Problem to solve:
List every line below containing "button".
** Opening Extracted entries block **
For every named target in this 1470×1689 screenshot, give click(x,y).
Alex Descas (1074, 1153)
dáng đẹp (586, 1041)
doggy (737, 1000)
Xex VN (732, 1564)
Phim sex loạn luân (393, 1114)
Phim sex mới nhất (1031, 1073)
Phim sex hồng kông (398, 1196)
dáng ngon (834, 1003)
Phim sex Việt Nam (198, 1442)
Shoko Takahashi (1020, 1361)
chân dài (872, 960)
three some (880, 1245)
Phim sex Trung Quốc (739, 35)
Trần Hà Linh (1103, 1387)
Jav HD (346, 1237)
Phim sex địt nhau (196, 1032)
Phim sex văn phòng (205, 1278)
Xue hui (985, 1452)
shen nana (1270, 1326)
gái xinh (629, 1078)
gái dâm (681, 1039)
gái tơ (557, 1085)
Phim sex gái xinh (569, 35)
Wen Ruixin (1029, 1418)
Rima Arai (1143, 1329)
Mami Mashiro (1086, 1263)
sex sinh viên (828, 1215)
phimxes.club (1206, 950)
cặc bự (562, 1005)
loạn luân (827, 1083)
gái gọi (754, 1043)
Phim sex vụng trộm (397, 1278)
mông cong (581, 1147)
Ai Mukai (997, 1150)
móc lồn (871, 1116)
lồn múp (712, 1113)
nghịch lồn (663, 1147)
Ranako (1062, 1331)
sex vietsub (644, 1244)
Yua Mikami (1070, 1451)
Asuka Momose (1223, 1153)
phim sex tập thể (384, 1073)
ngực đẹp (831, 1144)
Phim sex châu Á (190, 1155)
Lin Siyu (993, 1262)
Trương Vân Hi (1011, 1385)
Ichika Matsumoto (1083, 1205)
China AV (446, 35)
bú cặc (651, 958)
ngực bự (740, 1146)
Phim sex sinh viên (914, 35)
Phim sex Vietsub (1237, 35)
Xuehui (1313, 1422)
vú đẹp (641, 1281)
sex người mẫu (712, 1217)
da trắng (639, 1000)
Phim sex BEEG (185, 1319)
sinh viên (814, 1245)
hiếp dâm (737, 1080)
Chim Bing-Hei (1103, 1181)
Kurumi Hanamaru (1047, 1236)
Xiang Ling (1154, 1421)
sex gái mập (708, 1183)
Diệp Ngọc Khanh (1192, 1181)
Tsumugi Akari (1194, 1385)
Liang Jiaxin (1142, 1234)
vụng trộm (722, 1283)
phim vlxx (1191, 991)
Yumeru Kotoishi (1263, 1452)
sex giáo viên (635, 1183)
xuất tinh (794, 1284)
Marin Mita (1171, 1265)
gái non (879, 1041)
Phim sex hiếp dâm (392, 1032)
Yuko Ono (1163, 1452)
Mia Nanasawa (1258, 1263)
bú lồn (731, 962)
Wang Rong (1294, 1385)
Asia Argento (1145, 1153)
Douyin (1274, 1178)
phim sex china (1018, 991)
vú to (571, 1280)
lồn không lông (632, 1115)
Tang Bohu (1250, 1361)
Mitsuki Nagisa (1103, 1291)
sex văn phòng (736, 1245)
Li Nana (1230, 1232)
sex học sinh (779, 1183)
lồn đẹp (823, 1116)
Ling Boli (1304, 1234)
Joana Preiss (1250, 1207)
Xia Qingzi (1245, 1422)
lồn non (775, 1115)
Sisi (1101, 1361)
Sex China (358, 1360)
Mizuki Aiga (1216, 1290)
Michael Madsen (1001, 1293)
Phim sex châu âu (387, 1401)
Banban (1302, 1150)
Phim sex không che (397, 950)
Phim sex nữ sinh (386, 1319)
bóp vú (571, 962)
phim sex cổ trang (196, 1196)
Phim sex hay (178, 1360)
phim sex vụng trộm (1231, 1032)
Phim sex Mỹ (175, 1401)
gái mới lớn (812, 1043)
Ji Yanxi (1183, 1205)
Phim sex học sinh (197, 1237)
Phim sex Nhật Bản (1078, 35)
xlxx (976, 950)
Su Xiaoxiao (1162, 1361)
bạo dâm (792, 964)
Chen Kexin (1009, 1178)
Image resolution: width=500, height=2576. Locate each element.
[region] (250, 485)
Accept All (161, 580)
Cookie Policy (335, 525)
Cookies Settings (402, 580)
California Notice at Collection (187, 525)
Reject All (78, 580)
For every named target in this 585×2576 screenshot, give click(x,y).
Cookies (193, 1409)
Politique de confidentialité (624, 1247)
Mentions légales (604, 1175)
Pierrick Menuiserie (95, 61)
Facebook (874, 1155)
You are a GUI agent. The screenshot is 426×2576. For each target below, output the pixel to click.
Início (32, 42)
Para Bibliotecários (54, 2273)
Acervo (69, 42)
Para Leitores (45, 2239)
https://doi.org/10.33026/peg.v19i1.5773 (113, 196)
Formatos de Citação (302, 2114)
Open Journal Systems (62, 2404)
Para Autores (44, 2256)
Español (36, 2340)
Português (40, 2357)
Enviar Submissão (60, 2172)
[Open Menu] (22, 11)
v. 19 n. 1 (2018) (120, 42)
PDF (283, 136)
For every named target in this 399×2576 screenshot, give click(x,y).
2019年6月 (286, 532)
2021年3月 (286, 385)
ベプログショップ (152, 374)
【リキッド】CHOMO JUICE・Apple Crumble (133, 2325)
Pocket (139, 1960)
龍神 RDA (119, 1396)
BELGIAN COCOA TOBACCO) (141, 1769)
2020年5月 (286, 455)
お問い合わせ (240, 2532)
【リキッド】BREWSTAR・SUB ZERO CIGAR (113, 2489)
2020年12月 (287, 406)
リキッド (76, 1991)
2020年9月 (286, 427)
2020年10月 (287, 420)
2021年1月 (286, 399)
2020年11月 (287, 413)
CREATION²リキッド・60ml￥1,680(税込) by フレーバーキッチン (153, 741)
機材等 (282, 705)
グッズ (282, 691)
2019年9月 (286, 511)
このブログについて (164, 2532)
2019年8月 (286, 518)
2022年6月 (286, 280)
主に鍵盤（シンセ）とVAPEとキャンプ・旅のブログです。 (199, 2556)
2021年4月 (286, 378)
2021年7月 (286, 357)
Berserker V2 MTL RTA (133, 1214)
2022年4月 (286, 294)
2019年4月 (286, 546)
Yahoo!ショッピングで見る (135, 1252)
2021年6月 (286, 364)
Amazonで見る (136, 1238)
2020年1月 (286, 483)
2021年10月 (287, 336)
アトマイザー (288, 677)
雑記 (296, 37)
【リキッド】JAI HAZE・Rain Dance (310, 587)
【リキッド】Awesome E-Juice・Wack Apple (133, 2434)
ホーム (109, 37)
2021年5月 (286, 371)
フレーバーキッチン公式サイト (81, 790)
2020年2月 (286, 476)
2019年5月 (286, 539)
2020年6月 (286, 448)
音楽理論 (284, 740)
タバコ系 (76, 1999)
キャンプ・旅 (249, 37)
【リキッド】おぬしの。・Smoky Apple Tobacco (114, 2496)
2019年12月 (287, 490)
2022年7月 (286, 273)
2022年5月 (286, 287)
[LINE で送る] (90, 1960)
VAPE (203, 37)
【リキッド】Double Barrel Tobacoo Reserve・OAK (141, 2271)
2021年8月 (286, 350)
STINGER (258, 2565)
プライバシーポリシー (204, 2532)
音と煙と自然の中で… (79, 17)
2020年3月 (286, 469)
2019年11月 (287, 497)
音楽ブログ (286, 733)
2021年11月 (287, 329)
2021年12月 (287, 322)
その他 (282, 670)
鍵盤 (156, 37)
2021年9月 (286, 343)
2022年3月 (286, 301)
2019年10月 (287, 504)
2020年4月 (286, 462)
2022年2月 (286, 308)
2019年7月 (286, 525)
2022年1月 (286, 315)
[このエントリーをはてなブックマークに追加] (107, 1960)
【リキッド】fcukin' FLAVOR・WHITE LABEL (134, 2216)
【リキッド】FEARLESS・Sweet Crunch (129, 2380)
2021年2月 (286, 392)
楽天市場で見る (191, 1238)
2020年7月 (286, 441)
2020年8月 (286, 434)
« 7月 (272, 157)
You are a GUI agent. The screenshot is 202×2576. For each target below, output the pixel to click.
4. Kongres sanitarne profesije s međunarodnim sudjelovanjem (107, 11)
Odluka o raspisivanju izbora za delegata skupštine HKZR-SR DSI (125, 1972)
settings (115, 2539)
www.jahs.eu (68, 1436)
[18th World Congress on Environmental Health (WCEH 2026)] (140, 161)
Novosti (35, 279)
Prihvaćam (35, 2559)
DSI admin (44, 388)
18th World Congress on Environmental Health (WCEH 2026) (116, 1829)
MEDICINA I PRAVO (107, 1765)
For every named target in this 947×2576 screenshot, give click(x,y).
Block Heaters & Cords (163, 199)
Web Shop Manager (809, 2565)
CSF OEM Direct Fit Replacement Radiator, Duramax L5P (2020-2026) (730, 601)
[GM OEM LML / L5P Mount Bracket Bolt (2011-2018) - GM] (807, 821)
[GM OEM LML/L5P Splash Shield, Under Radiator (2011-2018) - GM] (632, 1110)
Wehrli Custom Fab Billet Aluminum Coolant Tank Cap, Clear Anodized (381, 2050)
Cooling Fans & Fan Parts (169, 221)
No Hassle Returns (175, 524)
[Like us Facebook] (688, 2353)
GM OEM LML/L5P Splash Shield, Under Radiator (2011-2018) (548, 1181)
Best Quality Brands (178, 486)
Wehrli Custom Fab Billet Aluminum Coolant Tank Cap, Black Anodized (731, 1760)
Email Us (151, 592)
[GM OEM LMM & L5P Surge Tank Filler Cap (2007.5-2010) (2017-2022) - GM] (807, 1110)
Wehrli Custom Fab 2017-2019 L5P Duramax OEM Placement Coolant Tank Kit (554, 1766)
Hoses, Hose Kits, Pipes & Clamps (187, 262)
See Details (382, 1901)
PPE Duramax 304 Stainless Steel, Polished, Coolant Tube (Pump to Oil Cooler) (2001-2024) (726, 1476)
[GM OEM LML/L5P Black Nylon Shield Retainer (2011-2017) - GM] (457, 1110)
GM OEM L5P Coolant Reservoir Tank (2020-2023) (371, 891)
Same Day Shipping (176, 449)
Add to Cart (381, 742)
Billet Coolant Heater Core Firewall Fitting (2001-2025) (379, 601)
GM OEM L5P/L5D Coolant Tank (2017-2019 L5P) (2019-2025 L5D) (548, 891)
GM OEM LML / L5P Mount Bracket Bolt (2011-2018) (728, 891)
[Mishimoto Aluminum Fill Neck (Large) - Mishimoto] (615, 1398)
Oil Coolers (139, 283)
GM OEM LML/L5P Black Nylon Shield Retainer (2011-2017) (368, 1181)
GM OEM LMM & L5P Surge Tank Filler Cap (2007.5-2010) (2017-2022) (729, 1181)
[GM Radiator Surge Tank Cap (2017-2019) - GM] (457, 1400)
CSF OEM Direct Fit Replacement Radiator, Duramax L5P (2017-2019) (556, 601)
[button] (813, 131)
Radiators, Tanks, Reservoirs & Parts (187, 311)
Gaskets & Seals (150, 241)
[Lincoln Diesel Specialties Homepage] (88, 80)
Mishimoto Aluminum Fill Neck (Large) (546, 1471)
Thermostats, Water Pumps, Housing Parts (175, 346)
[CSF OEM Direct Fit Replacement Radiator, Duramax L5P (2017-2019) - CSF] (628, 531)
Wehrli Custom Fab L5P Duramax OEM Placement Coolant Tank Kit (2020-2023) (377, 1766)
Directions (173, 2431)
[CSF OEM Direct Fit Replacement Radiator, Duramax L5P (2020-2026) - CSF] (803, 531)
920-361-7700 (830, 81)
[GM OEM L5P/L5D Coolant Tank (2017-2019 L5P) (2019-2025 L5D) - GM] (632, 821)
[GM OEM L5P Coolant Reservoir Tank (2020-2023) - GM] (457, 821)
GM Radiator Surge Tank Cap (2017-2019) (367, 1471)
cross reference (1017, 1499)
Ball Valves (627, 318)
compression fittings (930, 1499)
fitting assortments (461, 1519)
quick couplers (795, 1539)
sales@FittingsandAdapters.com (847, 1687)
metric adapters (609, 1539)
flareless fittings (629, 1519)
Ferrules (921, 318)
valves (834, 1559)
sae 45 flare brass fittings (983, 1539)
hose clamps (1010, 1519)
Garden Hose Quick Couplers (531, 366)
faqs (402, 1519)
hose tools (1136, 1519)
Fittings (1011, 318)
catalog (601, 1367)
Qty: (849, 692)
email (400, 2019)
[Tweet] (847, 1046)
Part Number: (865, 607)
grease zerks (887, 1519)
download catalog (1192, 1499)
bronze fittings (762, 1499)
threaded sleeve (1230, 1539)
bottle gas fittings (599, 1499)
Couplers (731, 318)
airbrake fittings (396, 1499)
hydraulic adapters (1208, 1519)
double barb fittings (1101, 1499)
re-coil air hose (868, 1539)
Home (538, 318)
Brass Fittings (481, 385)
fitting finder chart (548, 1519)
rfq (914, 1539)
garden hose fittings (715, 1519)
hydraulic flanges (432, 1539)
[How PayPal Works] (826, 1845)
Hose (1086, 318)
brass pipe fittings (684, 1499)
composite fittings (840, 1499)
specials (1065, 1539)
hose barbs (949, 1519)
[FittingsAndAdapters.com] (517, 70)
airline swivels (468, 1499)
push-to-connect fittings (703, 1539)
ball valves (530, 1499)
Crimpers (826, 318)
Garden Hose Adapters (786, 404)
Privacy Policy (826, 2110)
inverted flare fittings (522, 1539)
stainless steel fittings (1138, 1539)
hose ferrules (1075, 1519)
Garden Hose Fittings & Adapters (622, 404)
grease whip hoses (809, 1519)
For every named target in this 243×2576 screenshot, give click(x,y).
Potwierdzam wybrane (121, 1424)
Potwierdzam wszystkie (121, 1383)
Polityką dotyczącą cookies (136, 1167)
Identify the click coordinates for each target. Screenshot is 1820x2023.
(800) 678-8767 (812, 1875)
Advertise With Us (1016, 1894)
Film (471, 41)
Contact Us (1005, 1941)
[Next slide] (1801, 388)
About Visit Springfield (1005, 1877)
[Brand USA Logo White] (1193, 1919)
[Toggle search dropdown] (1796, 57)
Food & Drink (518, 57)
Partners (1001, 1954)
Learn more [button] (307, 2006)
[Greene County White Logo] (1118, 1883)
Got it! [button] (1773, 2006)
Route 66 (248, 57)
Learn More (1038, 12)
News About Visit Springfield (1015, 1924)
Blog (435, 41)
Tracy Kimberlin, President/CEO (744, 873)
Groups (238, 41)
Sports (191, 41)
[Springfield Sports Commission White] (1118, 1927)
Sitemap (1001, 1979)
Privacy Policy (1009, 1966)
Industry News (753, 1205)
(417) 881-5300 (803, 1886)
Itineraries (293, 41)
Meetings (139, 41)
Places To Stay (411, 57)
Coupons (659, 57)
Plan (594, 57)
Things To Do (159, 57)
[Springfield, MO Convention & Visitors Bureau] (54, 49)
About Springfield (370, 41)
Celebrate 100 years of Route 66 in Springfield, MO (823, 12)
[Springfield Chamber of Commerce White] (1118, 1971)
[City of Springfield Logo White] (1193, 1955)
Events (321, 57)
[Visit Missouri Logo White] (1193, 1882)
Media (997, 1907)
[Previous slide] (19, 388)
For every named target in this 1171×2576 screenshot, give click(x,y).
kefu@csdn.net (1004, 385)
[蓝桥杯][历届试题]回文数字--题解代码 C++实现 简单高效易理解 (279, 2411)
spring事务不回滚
** Closing Extracted entries block **
Task solution:
[button] (813, 131)
Learn more [button] (307, 2006)
Got it! [button] (1773, 2006)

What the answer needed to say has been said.